GIT-CERCS-07-12
Sangeetha Seshadri, Brian F. Cooper, Ling Liu,
CubeCache: Efficient and Scalable Processing of OLAP Aggregation Queries in a Peer-to-Peer Network
Peer to Peer (P2P) data sharing systems are emerging as a promising infrastructure for collaborative data sharing among multiple geographically distributed data centers within a large enterprise. This paper presents CubeCache, a peer-to-peer system for efficiently serving OLAP queries and data cube aggregations in a distributed data warehouse system. CubeCache combines multiple client caches into a single query processing and caching system. Compared to
existing peer-to-peer systems the CubeCache solution has a number of unique features. First, we add a query processing layer to perform in-network
data aggregation over peer caches. Second, we introduce the concept of Query-Trails: a cache listing recent data requestors.
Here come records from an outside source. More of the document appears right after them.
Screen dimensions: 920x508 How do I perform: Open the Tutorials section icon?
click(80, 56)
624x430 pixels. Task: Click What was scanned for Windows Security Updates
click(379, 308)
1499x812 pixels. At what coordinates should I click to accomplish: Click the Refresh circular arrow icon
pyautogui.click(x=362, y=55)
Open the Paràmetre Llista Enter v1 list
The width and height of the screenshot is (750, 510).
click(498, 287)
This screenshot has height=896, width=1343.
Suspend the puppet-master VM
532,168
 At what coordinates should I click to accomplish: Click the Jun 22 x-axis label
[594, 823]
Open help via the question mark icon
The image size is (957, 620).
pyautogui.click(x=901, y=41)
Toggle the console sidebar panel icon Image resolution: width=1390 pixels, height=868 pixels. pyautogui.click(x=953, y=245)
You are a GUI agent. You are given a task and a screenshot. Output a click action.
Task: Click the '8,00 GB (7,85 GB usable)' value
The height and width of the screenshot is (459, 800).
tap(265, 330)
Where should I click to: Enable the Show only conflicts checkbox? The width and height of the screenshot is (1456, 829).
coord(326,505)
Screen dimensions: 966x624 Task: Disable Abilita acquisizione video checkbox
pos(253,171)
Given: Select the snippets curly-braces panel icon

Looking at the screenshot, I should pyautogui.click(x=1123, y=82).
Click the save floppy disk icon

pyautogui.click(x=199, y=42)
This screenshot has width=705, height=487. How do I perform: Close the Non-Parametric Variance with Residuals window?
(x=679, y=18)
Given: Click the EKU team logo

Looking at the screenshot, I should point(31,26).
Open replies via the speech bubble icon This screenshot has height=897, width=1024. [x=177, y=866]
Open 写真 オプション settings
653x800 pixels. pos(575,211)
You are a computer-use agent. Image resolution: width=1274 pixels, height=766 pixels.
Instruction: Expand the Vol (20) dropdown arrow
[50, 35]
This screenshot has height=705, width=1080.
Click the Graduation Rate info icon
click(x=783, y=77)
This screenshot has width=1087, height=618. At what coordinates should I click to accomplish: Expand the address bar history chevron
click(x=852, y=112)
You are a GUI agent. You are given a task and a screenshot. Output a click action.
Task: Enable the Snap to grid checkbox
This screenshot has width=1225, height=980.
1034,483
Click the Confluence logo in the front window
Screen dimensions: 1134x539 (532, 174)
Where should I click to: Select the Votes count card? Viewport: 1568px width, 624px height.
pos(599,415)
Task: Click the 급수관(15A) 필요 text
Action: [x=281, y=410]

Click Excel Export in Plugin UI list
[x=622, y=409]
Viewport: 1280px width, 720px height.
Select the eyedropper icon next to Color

Query-Trails make it easier to find caches that are likely to have data needed for a query. Third, we design a benefit measure that incorporates the 'rarity' of a chunk into the notion of benefit, allowing controlled replication of chunks in a system plagued by frequent node departures or failures. We report the results of analysis and an experimental study using simulations and an implemented prototype that shows the CubeCache solution reduces the server load, improves query throughput and reduces query latency for OLAP tasks.